• _Given passage_:
Hi everyone!
I have a lot of (short) RNAseq reads from a metagenome sample. I am only interested in the reads originating from one species in the microbial community, so i would like to filter my fastq files accordingly.
I have a reference genome of the species, so my naive approach would be to map all reads to this reference (let's say with bowtie2) and keep all reads that have mapped for further analysis.
However, this approach seems to introduce a bias that is much larger than i expected. I mapped my data twice: First to a bunch of reference genomes and then only to the single reference that i am interested in. In the second case, the amount of reads mapping to my genome of interest is much higher. Can you explain to me why this happens? Am i now also collecting all the reads of all related species?
Can i overcome the problem by adjusting parameters and making the mapping more strict? Or is the whole approach of mapping to only a single reference just not reasonable?
Thank you! I would like to determine differential gene expression for this one species. So a high level of "contamination" with other reads is a huge problem. Can you recommend an aligner that might be a better fit for what im trying to do?
This issue is not fixable by using a different aligner. If you had UMI's on your reads that would be one way to address their origin for sure.
The samples are from microbial communities, so there is no opportunity to put different tags on the individual species' DNA. Is the right course of action assembly everything in the sample, then mapping the reads, then extracting those which mapped contigs resembling my reference?

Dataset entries
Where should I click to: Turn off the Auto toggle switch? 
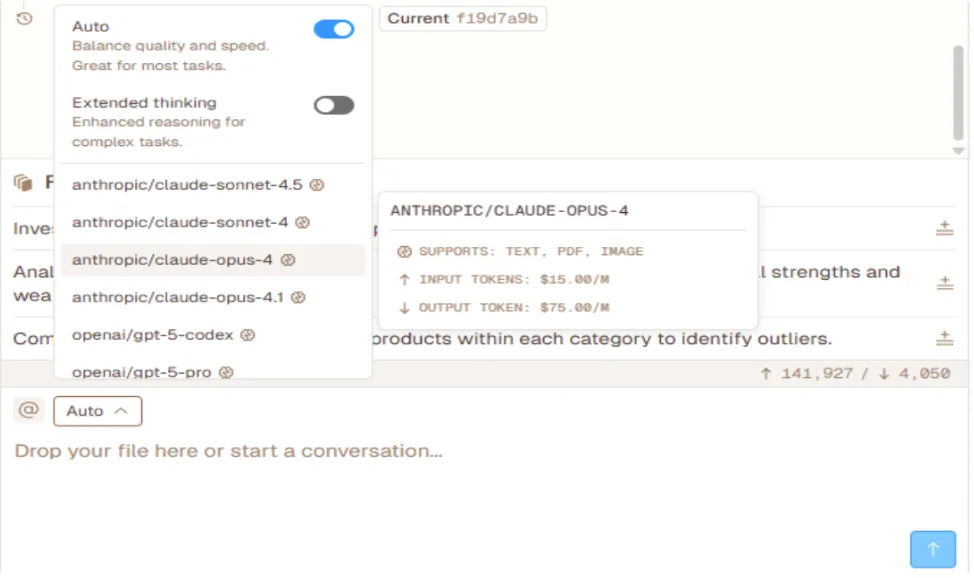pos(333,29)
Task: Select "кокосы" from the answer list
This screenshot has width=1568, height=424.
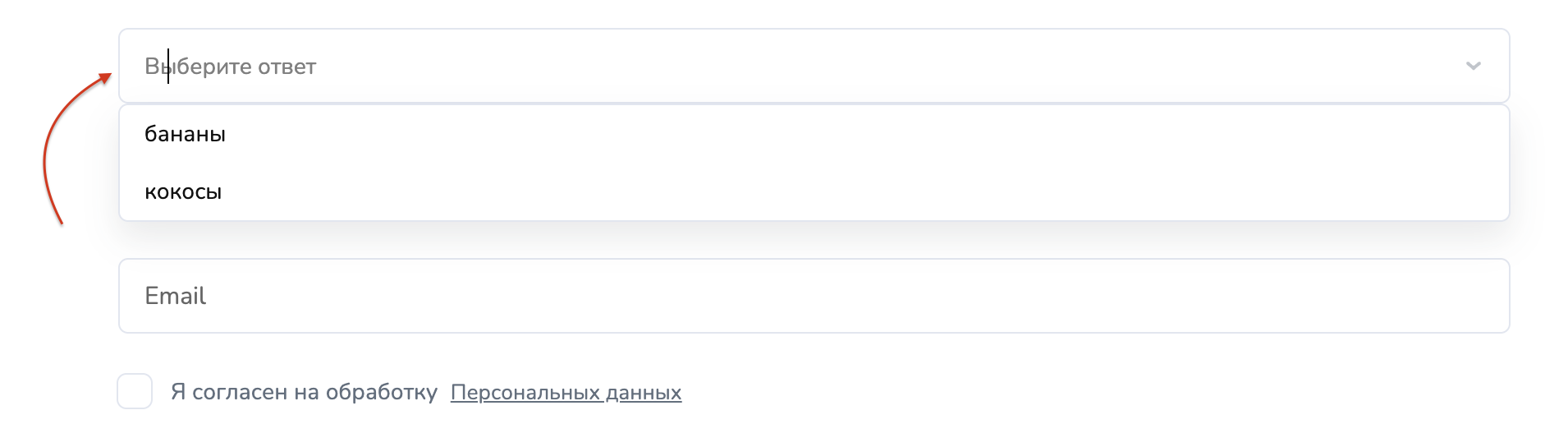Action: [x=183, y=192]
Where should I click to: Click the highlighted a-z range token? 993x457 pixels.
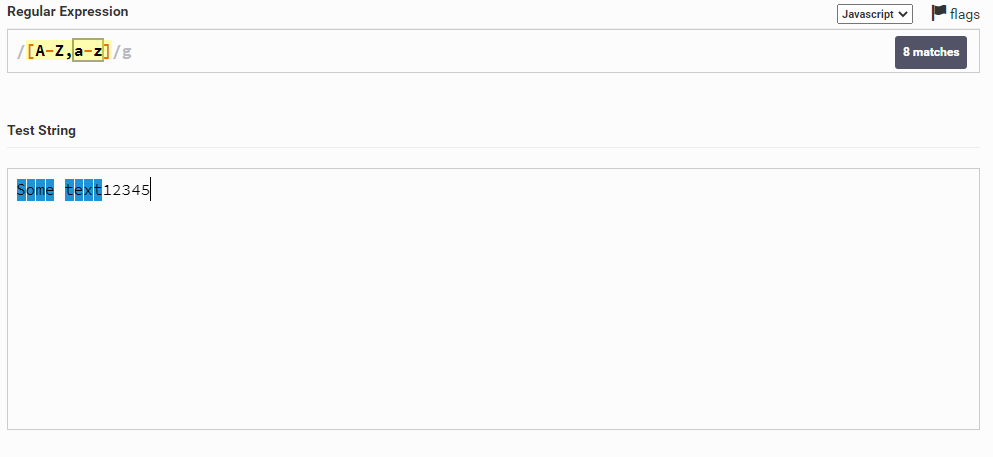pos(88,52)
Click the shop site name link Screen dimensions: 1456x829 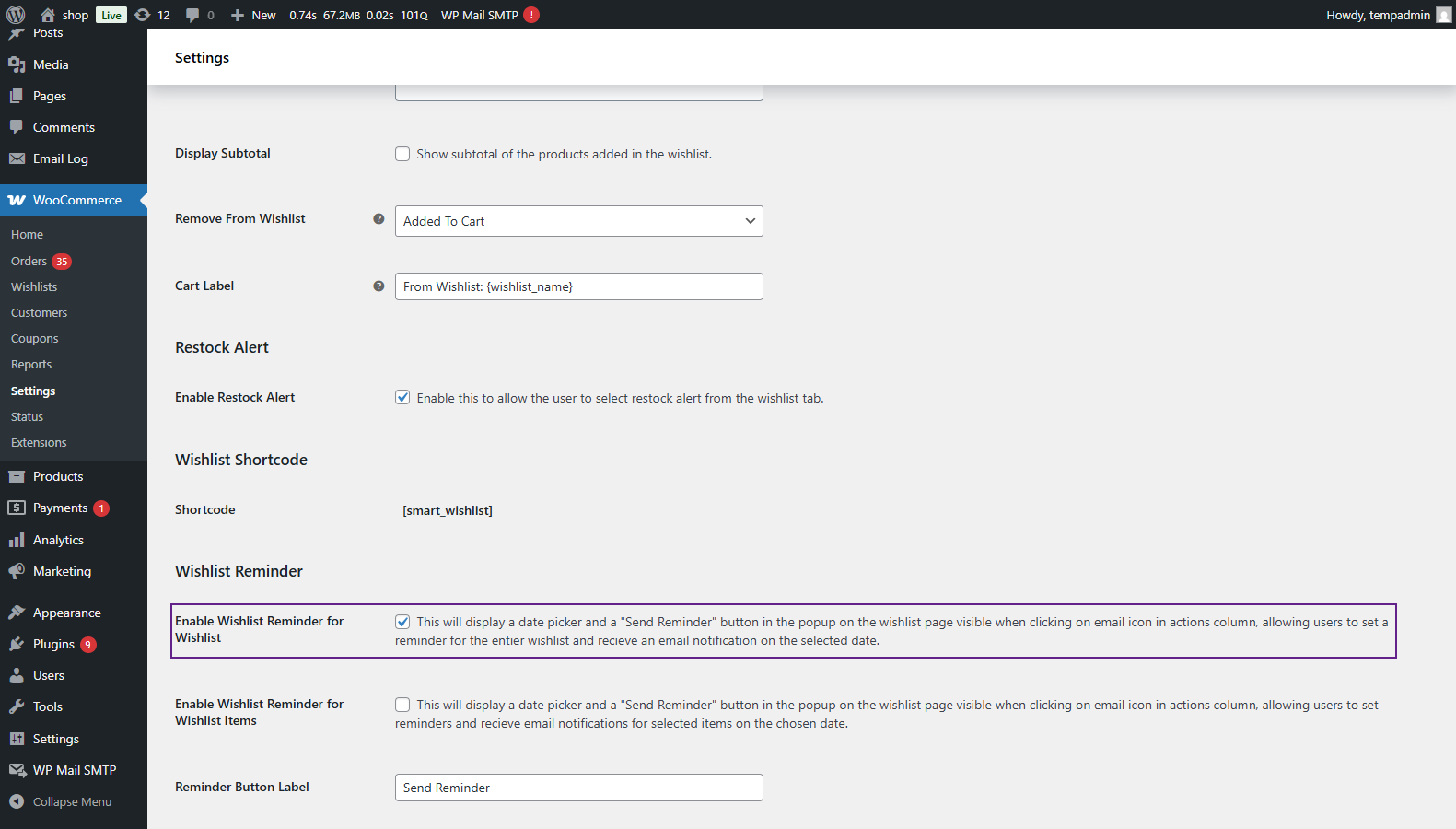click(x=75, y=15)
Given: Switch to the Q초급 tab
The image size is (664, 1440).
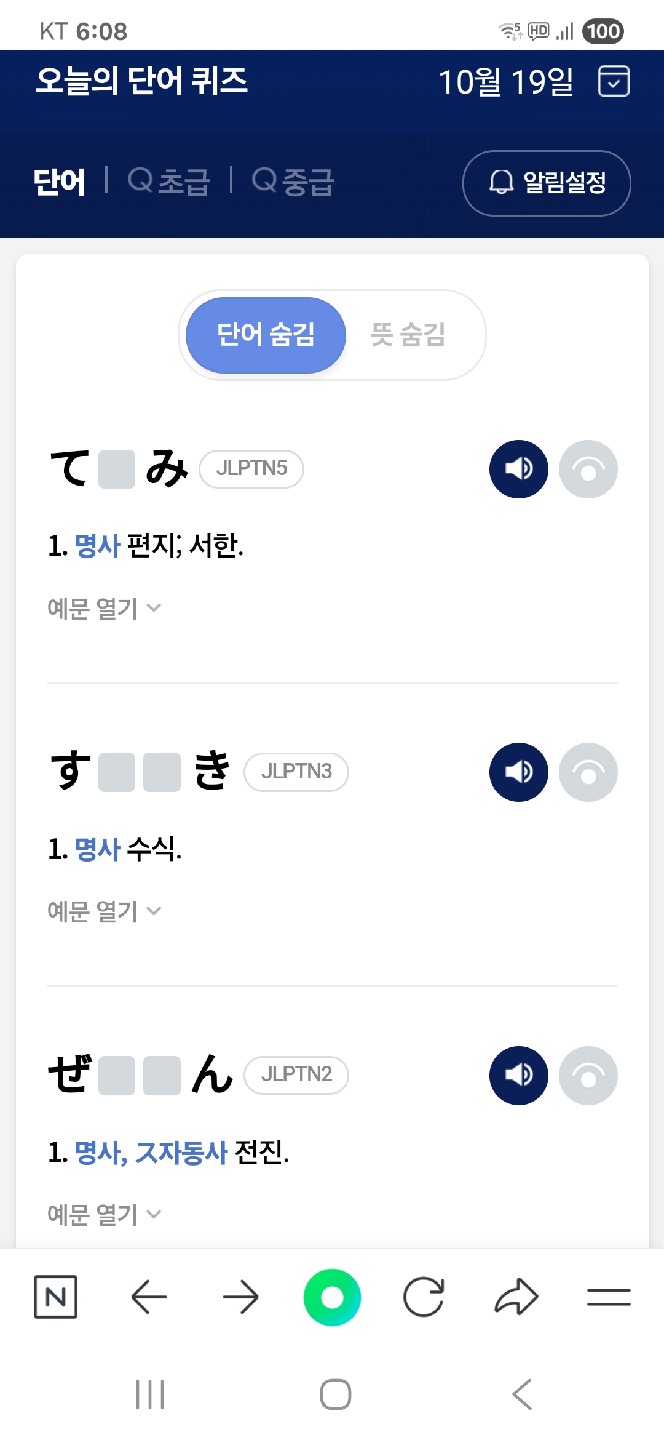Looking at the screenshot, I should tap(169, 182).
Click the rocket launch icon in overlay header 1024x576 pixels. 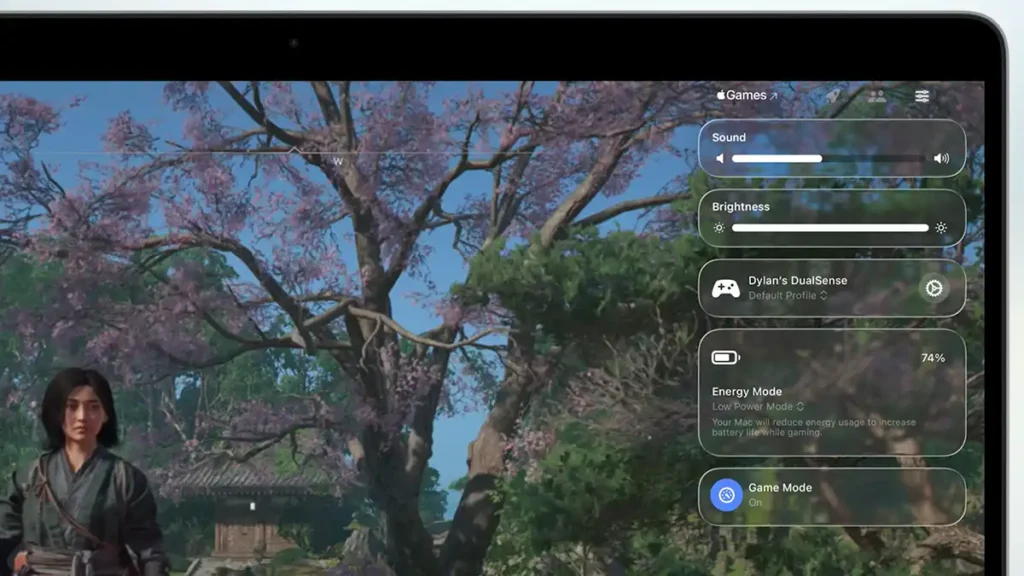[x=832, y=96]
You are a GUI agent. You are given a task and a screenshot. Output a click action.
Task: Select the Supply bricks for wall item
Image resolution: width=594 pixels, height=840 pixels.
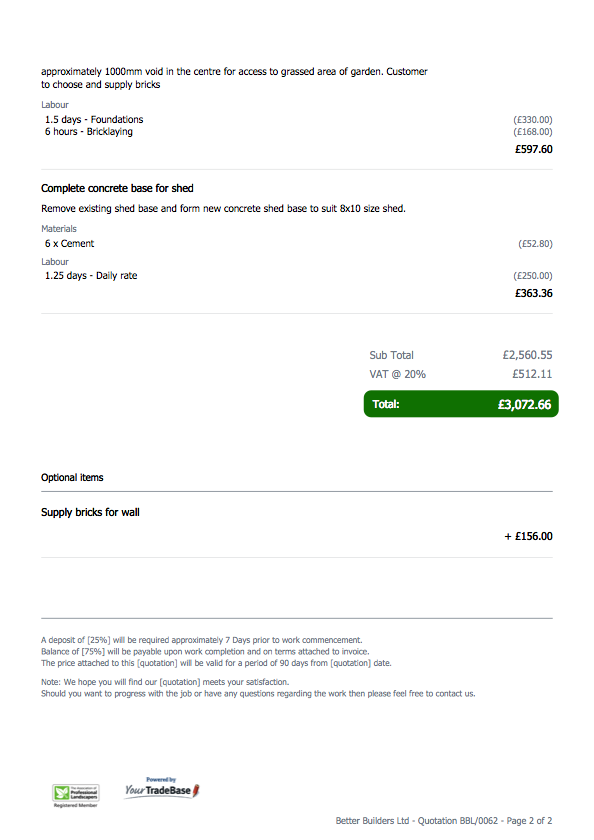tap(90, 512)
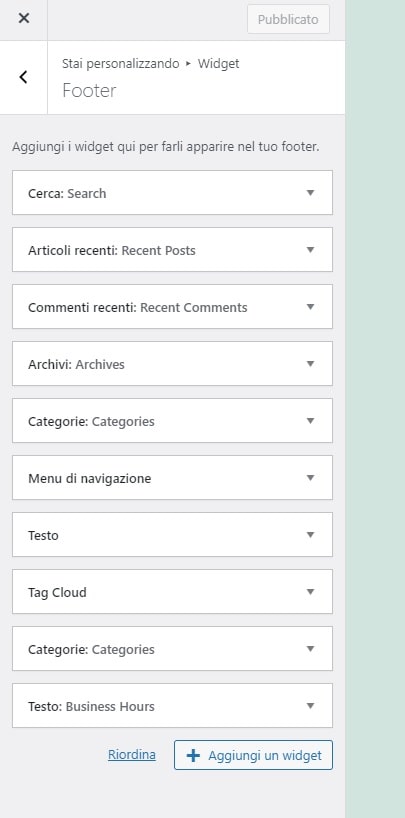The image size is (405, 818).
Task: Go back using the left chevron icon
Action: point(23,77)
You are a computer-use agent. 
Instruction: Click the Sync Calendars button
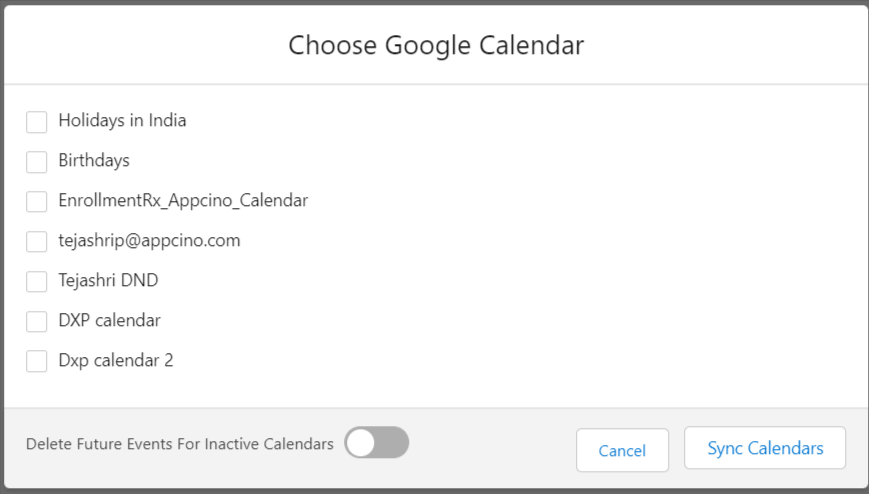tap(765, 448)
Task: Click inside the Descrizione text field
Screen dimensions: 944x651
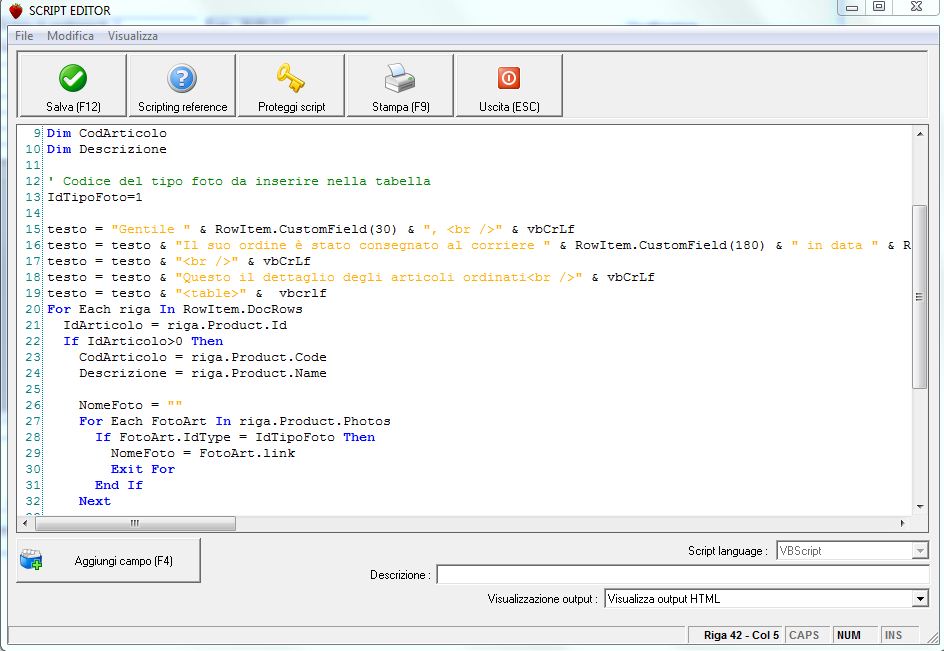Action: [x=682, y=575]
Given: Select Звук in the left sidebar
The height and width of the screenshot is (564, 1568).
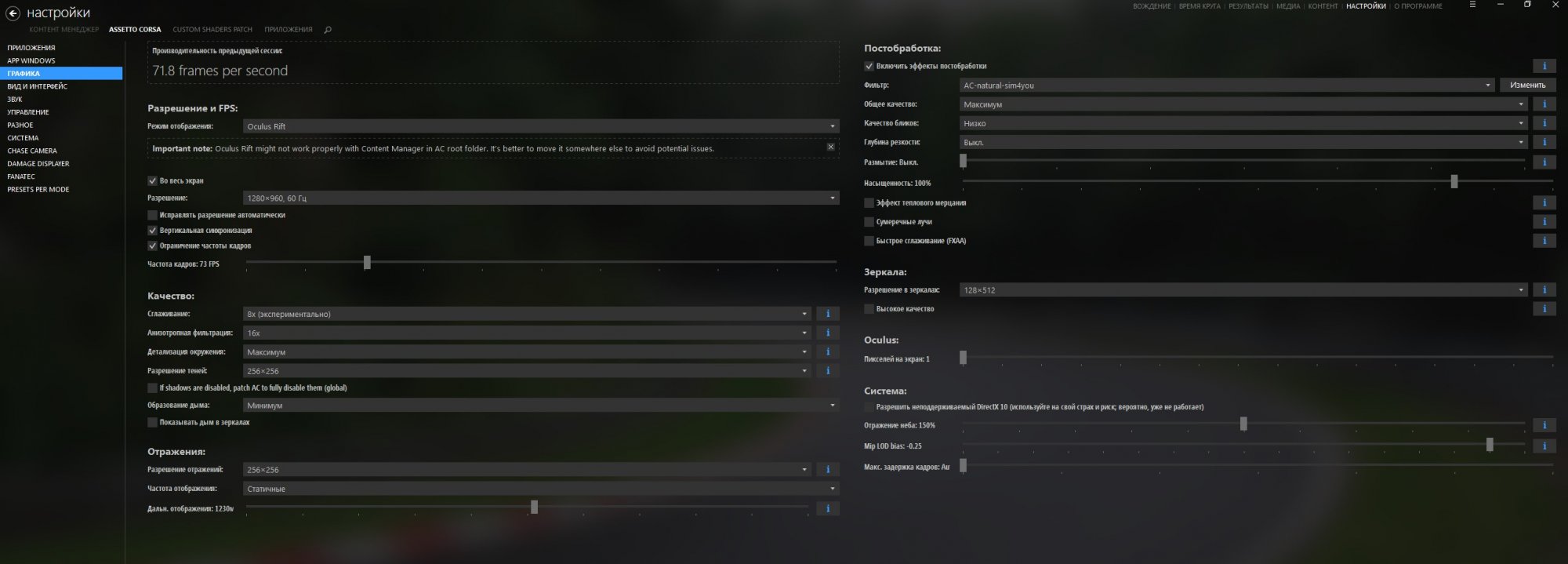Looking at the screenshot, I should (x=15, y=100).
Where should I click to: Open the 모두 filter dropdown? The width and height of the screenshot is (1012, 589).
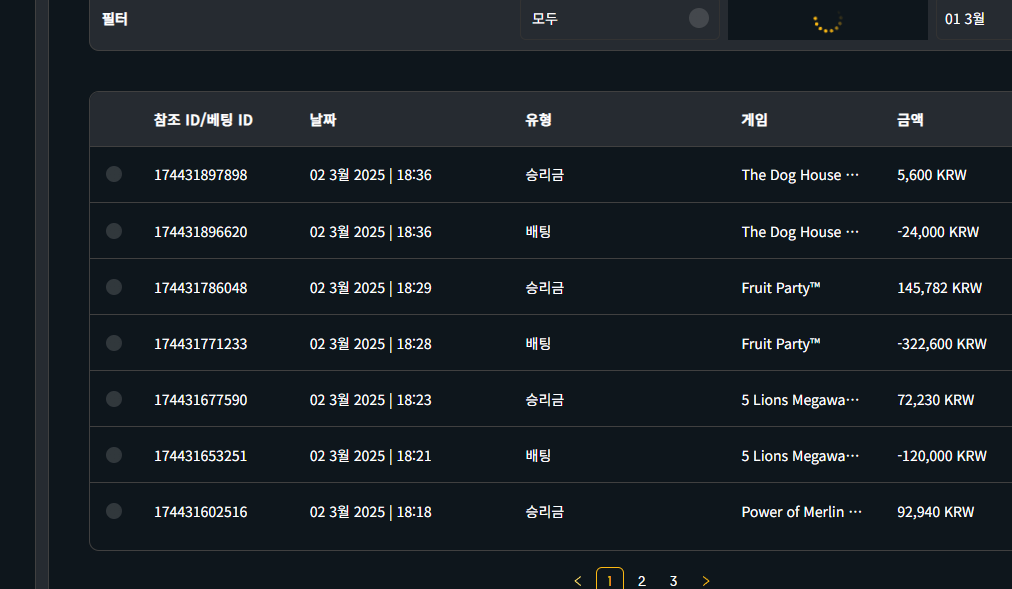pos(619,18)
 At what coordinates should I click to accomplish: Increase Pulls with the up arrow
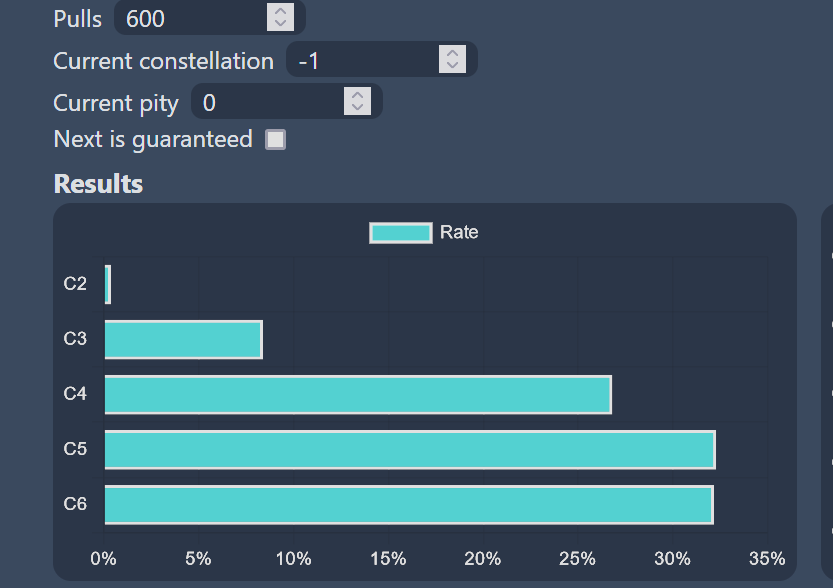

• _Activities_:
(a) In the forum thread above, which tool does the poster name as an example for mapping the reads to the reference genome?
(b) Rewrite the paragraph of the forum thread above that begins "However, this approach seems" as a brief bulleted list, keeping its main facts.

• _Solutions by task_:
(a) Bowtie2

(b)
- The single-reference approach appears to introduce a much larger bias than expected.
- The data were mapped twice: first to several reference genomes, then only to the reference of interest.
- Far more reads mapped to the genome of interest in the second case.
- The poster asks why this happens and whether reads from related species are now also being collected.